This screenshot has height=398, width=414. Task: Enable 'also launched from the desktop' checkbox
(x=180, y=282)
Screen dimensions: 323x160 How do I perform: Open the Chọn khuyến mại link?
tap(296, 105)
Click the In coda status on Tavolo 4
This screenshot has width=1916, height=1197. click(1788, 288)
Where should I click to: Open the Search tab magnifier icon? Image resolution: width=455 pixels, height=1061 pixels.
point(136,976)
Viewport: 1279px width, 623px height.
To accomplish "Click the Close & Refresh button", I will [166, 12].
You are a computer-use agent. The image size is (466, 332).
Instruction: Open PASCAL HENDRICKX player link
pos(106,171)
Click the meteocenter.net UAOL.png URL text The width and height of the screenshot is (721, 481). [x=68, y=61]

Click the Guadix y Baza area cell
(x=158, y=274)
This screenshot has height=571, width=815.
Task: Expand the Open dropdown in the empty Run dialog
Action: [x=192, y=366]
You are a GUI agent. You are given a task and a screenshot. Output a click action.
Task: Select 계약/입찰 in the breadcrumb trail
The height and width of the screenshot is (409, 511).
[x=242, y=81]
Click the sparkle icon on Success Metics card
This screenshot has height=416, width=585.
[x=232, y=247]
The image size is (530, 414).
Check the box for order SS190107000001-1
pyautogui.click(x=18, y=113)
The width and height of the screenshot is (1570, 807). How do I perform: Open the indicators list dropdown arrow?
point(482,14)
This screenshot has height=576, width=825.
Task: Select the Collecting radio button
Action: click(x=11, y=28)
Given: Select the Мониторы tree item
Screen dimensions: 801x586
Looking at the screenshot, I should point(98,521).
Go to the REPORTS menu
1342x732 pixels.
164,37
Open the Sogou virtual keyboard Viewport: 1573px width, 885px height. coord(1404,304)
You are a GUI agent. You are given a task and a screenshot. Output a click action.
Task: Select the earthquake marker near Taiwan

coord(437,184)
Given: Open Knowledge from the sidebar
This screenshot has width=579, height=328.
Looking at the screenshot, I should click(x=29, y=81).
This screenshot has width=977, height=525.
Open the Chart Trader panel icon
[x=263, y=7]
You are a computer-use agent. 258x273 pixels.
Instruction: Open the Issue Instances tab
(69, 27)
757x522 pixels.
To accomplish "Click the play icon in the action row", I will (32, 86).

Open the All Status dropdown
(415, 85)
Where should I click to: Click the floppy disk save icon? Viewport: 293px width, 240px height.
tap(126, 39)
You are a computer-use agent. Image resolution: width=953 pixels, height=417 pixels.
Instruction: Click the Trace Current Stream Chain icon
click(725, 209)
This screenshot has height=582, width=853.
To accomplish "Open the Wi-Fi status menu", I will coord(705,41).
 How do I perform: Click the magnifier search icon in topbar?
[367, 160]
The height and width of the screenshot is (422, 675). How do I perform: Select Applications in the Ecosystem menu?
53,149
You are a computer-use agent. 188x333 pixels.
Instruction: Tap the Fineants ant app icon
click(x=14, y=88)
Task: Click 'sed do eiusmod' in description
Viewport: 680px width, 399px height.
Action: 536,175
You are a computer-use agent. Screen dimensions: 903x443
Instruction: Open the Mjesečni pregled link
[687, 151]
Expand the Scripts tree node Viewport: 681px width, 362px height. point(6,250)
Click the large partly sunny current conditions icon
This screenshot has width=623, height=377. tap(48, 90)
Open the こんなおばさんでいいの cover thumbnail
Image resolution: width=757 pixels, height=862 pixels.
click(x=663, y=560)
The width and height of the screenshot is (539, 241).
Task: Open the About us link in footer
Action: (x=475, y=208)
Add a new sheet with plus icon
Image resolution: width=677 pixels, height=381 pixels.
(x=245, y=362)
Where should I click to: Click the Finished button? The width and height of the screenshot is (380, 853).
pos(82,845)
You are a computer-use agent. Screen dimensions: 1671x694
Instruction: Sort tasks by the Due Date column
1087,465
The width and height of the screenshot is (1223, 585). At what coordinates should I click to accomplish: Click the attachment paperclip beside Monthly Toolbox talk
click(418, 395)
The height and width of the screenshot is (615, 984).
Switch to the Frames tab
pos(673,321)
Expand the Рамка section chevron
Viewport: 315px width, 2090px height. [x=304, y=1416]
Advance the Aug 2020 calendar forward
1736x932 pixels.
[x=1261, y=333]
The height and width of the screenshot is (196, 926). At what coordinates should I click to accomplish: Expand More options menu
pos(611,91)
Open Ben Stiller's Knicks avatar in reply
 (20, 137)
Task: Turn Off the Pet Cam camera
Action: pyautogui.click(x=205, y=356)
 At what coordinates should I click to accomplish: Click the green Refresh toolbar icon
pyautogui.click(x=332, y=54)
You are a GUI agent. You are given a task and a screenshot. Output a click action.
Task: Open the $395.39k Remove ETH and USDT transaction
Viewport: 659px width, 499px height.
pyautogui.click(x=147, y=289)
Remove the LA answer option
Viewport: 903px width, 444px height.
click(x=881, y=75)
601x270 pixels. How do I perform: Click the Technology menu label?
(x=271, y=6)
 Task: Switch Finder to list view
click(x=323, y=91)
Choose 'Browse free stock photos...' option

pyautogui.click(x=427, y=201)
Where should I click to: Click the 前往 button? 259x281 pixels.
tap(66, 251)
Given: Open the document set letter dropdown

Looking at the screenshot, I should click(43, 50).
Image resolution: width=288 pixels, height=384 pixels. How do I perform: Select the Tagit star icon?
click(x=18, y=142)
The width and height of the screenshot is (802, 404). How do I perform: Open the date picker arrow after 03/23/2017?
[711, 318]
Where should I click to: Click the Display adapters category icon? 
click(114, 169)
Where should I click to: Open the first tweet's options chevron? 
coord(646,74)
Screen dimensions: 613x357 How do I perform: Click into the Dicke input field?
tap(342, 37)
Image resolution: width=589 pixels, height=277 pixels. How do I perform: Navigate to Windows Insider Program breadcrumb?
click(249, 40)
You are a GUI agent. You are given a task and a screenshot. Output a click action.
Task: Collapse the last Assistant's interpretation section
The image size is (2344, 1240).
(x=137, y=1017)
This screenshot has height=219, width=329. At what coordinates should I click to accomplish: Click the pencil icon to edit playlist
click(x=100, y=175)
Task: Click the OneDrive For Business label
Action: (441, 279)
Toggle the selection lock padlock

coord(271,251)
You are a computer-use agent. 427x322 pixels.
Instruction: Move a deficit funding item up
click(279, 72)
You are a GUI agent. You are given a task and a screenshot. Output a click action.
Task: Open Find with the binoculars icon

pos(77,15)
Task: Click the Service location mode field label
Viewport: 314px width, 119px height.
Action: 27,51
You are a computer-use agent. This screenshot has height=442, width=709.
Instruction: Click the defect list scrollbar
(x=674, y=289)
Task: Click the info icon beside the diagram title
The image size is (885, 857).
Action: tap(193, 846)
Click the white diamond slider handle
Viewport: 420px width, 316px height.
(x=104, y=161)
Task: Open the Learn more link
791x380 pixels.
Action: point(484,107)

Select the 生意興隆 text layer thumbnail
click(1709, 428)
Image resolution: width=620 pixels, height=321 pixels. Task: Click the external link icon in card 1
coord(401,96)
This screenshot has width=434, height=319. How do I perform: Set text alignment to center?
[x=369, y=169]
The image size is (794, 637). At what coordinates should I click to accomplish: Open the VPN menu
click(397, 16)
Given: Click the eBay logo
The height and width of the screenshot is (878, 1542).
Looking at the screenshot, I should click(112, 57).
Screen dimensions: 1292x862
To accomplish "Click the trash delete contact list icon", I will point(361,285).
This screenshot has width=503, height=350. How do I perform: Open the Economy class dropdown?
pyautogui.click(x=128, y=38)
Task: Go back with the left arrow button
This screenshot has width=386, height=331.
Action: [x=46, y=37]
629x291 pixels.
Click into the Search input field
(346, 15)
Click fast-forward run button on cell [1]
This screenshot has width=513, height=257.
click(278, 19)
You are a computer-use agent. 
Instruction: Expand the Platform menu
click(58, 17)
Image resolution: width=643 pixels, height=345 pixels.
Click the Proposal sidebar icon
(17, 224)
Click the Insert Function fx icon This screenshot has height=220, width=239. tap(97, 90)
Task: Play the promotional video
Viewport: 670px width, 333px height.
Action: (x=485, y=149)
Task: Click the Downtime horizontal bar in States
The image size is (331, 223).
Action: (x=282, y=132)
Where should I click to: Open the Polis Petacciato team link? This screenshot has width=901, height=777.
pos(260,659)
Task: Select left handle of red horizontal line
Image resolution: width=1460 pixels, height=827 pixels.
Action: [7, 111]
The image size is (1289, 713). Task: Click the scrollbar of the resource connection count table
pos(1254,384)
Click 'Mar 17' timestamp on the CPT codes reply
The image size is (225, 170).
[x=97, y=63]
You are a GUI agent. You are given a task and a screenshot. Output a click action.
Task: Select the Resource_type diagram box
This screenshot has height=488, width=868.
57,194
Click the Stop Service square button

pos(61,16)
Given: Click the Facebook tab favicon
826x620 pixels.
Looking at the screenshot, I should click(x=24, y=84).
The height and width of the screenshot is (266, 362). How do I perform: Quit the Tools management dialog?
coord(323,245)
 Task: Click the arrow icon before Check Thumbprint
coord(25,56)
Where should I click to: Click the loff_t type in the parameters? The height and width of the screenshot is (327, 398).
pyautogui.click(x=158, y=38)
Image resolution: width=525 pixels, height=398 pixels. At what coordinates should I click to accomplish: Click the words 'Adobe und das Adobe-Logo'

Problem requirements: Reproduce the part of the material that opens with the line containing "629x291 pixels." and closes with the line containing "Action: (x=485, y=149)", both lines included, and shift every coordinate in the answers by adding 71 to each number.

Full solution:
629x291 pixels.
Click into the Search input field
(417, 86)
Click fast-forward run button on cell [1]
This screenshot has width=513, height=257.
click(349, 90)
You are a computer-use agent. 
Instruction: Expand the Platform menu
click(129, 88)
Image resolution: width=643 pixels, height=345 pixels.
Click the Proposal sidebar icon
(88, 295)
Click the Insert Function fx icon This screenshot has height=220, width=239. tap(168, 161)
Task: Play the promotional video
Viewport: 670px width, 333px height.
Action: (x=556, y=220)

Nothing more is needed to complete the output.